'''
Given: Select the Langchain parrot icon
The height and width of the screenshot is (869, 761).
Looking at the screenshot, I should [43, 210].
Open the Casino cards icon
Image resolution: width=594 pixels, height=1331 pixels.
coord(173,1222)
'''
Task: The full set of entries must be transcribed exactly.

Answer space:
Given: Select the Langchain parrot icon
The height and width of the screenshot is (869, 761).
Looking at the screenshot, I should [43, 210].
Open the Casino cards icon
Image resolution: width=594 pixels, height=1331 pixels.
coord(173,1222)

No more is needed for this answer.